[Start]
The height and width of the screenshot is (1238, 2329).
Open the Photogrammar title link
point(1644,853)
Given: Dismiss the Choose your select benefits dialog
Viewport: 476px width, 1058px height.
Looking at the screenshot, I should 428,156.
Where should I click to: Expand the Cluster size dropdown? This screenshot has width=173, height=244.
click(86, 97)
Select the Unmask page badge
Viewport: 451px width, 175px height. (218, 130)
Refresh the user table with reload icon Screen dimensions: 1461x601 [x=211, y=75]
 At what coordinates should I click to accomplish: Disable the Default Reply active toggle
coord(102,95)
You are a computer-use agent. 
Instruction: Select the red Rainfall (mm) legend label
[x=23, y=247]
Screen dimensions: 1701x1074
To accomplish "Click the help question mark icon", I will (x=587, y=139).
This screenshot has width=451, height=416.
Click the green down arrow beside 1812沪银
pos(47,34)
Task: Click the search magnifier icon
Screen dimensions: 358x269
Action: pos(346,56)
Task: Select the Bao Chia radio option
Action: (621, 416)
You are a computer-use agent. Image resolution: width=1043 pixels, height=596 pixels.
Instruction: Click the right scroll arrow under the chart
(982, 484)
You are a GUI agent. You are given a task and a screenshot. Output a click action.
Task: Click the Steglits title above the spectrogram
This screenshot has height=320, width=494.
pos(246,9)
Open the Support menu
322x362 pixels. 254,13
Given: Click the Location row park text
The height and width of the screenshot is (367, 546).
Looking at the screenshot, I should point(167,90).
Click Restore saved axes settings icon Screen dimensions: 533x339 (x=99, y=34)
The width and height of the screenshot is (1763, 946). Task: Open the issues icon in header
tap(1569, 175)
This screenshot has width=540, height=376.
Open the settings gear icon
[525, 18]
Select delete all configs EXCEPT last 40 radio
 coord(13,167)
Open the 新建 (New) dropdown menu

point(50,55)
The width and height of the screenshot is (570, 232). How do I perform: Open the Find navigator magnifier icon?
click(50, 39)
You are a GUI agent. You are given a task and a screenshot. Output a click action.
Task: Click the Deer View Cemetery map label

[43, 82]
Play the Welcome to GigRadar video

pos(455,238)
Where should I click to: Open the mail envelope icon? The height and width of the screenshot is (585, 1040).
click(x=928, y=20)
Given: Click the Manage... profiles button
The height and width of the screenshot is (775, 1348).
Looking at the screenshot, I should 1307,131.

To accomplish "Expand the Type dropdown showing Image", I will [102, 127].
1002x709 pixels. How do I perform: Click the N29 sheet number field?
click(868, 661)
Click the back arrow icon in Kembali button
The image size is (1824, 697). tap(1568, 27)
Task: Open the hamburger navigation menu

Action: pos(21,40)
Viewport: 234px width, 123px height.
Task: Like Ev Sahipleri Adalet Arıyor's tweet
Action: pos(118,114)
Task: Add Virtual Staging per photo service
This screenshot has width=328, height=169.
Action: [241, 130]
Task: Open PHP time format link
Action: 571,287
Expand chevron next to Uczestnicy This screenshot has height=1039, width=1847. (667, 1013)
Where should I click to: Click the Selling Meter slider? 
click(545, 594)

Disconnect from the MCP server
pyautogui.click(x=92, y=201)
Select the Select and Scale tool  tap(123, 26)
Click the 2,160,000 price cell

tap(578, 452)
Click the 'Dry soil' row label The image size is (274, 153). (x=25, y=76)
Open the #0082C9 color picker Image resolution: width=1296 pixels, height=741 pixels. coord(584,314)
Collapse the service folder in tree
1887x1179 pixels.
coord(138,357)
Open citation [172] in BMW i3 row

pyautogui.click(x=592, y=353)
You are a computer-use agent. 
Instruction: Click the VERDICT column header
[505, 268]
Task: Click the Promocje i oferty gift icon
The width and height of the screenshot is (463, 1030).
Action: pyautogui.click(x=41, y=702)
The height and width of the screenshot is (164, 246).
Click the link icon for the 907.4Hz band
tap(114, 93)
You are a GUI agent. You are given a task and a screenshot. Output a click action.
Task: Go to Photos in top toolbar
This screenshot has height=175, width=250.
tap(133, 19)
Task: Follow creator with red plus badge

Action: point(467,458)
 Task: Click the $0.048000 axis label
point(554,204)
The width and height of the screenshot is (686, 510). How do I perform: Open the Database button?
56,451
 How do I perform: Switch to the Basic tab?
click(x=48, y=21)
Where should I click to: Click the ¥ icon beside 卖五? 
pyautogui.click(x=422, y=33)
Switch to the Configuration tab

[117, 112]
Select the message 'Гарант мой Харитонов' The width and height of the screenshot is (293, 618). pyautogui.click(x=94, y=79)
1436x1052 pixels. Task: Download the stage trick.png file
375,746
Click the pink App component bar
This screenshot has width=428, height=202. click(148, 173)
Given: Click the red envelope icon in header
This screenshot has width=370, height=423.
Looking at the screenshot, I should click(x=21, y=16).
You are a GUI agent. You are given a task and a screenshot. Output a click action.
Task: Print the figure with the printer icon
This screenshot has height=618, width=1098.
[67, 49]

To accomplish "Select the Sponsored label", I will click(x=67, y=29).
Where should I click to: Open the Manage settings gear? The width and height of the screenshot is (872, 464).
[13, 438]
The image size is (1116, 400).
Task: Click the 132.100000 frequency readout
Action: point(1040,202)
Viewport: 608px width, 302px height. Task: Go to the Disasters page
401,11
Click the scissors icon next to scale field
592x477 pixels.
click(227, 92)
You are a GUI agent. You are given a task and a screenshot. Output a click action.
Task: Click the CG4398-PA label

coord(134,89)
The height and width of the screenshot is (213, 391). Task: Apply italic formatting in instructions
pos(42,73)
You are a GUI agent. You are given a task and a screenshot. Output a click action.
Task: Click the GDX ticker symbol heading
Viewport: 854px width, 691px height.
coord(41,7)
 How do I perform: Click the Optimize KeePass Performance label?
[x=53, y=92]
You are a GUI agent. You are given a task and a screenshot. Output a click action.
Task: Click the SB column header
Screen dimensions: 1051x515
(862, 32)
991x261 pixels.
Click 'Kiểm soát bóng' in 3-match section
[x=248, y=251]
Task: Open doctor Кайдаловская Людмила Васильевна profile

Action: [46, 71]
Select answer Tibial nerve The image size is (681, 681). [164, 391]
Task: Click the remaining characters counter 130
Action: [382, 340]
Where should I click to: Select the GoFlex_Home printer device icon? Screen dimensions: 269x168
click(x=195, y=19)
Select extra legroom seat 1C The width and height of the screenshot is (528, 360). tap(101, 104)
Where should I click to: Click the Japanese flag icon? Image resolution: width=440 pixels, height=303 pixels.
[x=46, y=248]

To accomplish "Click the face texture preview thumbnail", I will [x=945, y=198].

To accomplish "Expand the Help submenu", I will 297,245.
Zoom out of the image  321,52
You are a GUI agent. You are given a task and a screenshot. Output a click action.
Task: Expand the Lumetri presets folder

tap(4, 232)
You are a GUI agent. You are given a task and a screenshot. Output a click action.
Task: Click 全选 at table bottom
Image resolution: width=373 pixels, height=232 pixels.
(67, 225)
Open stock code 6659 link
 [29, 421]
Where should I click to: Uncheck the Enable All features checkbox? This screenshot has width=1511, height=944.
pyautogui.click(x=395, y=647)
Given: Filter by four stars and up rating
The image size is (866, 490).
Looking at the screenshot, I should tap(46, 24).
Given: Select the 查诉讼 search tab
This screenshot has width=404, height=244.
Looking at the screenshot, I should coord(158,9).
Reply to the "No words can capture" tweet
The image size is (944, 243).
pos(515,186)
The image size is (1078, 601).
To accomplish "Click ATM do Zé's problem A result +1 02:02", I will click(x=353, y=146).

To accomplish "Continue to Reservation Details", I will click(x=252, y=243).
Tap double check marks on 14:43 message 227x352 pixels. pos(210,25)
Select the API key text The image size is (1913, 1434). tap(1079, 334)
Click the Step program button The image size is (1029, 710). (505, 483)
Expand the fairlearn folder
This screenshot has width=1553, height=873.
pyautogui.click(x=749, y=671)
[End]
REQUIRED WORK =>
Will you print, verbatim, the stretch of the listing above from the line containing "will [102, 127]." through the line containing "The image size is (1824, 697). tap(1568, 27)"?

SOLUTION FOR THIS PROBLEM =>
To accomplish "Expand the Type dropdown showing Image", I will [102, 127].
1002x709 pixels. How do I perform: Click the N29 sheet number field?
click(868, 661)
Click the back arrow icon in Kembali button
The image size is (1824, 697). tap(1568, 27)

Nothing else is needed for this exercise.